§ What is needed
Check each line of the material that follows, and copy those holding the string "section".
[Given entries Boundary: Start]
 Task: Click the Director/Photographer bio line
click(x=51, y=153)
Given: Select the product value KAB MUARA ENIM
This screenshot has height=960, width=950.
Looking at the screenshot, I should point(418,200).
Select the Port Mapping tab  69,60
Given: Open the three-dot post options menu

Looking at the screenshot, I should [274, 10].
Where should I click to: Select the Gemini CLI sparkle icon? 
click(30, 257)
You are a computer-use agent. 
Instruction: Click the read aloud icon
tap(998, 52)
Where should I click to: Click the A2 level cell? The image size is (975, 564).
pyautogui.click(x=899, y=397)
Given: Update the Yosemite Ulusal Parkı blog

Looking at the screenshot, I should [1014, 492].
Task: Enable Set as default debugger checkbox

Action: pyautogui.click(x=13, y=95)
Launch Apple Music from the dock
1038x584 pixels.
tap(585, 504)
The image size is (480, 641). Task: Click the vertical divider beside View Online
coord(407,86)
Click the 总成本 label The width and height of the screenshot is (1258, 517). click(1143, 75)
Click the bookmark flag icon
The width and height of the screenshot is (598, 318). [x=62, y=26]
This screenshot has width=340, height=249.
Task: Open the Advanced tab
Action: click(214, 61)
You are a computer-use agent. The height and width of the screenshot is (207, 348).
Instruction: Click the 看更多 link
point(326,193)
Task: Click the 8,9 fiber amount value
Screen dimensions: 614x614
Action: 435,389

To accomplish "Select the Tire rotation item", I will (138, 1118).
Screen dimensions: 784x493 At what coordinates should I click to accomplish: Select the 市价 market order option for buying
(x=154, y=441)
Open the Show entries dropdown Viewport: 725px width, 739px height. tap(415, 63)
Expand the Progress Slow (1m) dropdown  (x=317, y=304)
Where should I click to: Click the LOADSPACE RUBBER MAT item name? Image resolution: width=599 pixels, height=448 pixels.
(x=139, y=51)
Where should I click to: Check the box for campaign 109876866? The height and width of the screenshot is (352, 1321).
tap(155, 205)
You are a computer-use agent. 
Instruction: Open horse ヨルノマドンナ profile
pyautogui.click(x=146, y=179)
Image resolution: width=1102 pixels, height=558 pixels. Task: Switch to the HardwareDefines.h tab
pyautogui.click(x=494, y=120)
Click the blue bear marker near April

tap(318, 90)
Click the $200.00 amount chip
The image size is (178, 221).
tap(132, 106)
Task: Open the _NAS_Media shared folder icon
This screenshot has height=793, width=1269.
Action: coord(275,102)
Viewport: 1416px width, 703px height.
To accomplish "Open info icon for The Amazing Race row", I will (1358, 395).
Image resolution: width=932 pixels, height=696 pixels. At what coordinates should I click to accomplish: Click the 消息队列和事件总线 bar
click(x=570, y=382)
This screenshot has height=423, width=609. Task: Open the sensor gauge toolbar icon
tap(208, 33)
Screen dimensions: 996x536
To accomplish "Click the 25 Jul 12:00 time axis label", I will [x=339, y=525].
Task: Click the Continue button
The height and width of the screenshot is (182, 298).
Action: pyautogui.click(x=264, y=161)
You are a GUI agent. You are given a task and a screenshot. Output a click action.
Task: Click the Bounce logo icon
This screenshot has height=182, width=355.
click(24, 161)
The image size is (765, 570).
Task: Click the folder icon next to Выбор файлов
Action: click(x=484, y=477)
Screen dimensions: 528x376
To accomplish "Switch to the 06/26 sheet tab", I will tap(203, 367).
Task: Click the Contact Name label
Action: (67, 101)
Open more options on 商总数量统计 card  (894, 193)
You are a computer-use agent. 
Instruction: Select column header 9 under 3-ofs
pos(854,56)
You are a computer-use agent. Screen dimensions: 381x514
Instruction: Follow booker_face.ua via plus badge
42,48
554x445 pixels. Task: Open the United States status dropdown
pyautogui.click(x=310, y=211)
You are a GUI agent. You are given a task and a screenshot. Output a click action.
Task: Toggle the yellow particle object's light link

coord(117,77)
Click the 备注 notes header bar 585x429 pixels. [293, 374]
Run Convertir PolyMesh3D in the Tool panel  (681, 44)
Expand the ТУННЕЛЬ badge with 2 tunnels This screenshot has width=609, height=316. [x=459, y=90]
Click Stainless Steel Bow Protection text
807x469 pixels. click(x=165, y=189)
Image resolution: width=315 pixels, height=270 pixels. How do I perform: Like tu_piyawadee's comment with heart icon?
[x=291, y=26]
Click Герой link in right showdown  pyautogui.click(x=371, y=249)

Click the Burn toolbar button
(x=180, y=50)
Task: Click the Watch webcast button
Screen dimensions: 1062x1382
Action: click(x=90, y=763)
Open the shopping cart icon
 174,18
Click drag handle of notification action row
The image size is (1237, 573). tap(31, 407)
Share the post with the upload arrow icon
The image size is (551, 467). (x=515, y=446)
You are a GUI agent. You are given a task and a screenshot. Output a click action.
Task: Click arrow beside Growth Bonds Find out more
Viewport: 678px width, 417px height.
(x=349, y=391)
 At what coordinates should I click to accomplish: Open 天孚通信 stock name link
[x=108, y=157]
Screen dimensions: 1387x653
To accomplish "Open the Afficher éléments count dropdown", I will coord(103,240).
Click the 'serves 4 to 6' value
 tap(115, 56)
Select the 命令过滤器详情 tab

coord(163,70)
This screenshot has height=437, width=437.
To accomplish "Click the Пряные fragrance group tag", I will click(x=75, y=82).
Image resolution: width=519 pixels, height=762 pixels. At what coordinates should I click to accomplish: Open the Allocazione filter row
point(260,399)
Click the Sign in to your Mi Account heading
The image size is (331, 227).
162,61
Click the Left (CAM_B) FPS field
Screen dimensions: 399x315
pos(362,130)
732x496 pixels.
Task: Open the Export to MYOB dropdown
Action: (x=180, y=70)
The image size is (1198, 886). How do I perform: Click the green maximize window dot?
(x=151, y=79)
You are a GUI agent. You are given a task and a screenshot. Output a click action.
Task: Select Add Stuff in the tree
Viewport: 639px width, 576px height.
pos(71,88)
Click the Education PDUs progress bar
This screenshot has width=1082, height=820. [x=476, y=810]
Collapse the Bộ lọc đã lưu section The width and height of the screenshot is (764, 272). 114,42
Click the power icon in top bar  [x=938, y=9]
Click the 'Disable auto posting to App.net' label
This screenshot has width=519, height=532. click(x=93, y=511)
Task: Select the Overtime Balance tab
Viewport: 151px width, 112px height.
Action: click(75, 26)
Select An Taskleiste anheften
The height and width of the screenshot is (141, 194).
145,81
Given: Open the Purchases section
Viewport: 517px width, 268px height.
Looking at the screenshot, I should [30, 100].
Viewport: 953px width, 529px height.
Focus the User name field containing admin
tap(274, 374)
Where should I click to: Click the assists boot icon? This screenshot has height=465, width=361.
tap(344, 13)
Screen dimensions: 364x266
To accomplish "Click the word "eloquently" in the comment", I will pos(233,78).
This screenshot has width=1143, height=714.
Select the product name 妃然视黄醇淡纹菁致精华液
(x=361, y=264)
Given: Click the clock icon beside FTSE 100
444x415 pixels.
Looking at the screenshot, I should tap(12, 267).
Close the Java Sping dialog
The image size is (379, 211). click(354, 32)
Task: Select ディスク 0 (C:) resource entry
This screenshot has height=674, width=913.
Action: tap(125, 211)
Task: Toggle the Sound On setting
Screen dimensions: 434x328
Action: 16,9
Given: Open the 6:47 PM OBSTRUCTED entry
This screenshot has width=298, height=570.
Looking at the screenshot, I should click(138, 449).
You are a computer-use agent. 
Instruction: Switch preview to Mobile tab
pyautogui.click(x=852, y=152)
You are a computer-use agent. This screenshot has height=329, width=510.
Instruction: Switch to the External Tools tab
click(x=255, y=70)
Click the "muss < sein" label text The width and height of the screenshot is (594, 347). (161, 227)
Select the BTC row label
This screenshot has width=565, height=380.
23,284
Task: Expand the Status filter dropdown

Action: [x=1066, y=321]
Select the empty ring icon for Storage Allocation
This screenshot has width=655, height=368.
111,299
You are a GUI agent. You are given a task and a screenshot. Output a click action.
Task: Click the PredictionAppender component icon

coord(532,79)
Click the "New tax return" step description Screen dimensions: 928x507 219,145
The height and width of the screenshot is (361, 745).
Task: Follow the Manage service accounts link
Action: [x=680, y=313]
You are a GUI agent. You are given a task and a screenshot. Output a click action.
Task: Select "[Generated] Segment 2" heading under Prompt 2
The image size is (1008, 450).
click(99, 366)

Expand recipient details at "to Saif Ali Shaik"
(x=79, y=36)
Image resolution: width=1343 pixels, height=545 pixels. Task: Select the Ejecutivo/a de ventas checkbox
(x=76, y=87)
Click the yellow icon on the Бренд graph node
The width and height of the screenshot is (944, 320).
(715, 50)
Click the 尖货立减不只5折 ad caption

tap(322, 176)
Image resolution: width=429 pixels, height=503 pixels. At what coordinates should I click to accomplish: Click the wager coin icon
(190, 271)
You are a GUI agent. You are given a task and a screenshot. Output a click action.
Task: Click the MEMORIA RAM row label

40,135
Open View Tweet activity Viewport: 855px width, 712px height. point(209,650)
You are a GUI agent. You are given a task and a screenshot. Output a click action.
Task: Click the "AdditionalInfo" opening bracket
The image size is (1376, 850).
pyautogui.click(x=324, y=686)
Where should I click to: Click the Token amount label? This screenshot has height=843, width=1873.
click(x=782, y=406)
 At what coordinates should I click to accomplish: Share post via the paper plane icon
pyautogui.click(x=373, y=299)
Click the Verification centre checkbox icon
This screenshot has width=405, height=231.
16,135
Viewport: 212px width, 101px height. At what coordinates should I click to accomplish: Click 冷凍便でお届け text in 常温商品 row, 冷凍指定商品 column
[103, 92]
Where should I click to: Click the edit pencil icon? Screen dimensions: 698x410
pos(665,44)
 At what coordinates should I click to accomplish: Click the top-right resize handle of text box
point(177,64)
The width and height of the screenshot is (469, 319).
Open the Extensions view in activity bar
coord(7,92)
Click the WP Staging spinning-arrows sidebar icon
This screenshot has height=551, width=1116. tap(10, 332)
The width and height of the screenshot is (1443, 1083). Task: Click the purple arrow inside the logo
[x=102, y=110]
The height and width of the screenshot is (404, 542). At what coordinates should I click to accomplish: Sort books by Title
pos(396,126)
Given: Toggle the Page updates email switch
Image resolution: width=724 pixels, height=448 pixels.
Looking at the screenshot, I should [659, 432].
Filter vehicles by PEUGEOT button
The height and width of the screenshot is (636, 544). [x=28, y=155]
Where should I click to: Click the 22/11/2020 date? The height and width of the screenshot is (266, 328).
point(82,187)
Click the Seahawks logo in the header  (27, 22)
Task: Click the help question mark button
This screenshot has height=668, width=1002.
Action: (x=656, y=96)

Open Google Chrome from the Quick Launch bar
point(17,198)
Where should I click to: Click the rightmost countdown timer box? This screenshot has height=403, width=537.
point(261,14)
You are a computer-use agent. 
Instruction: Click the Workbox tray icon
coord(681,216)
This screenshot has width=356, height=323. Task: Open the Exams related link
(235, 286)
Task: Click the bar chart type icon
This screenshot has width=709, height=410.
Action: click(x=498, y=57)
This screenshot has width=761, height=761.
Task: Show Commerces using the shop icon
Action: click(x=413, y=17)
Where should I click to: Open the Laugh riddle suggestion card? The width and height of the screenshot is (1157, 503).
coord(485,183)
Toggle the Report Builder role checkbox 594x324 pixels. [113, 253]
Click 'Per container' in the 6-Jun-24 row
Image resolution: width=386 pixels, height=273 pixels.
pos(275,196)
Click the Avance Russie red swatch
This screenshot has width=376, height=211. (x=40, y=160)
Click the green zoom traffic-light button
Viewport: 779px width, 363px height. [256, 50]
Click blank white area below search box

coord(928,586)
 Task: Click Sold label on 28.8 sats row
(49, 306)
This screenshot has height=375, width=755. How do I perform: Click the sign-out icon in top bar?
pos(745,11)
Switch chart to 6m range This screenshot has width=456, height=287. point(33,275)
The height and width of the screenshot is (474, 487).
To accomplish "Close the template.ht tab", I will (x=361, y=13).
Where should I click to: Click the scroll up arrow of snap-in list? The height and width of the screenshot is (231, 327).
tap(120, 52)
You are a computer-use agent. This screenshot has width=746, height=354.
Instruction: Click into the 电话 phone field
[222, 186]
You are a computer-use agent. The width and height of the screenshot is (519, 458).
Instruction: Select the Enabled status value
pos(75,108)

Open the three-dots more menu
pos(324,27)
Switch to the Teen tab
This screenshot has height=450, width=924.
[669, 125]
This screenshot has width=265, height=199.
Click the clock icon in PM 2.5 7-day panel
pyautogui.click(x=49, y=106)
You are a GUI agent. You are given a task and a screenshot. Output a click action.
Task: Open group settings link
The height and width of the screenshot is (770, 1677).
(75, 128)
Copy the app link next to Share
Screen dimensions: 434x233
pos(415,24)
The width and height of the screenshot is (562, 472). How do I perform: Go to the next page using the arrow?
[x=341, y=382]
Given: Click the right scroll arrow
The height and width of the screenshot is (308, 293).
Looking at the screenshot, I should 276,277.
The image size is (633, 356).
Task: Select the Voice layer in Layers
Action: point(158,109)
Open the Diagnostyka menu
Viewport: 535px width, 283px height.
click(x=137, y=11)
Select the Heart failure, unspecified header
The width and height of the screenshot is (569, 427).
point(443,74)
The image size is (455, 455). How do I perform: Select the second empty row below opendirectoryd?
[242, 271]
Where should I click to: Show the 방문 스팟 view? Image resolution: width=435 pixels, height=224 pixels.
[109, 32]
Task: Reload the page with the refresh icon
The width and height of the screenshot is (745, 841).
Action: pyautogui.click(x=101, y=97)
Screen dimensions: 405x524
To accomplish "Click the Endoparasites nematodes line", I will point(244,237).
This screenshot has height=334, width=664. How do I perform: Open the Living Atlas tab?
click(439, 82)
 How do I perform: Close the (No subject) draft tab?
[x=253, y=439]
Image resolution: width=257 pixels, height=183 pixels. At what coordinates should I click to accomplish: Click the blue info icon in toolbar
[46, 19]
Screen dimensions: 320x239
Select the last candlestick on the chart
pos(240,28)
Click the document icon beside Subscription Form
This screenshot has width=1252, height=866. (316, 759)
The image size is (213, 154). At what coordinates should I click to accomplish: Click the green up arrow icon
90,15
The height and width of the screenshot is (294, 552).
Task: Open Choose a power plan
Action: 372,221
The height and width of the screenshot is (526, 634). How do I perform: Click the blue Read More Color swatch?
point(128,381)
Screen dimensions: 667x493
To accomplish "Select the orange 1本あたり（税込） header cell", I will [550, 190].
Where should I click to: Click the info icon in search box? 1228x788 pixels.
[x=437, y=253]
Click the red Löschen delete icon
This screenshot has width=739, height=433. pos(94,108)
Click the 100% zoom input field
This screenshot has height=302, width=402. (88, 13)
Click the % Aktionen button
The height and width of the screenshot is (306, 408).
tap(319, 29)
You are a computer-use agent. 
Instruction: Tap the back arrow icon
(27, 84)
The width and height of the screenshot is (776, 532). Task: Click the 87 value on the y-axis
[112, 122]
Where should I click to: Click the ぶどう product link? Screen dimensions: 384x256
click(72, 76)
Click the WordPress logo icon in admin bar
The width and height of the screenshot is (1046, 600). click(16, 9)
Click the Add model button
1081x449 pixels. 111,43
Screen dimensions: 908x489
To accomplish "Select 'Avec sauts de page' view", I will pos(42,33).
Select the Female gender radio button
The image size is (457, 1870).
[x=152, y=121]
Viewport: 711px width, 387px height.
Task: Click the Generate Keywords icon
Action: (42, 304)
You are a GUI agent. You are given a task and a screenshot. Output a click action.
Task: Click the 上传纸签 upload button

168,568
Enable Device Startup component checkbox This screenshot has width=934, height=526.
[Given entries Boundary: End]
§ Written answer
Collapse the Bộ lọc đã lưu section The width and height of the screenshot is (764, 272). 114,42
Given: Open the Purchases section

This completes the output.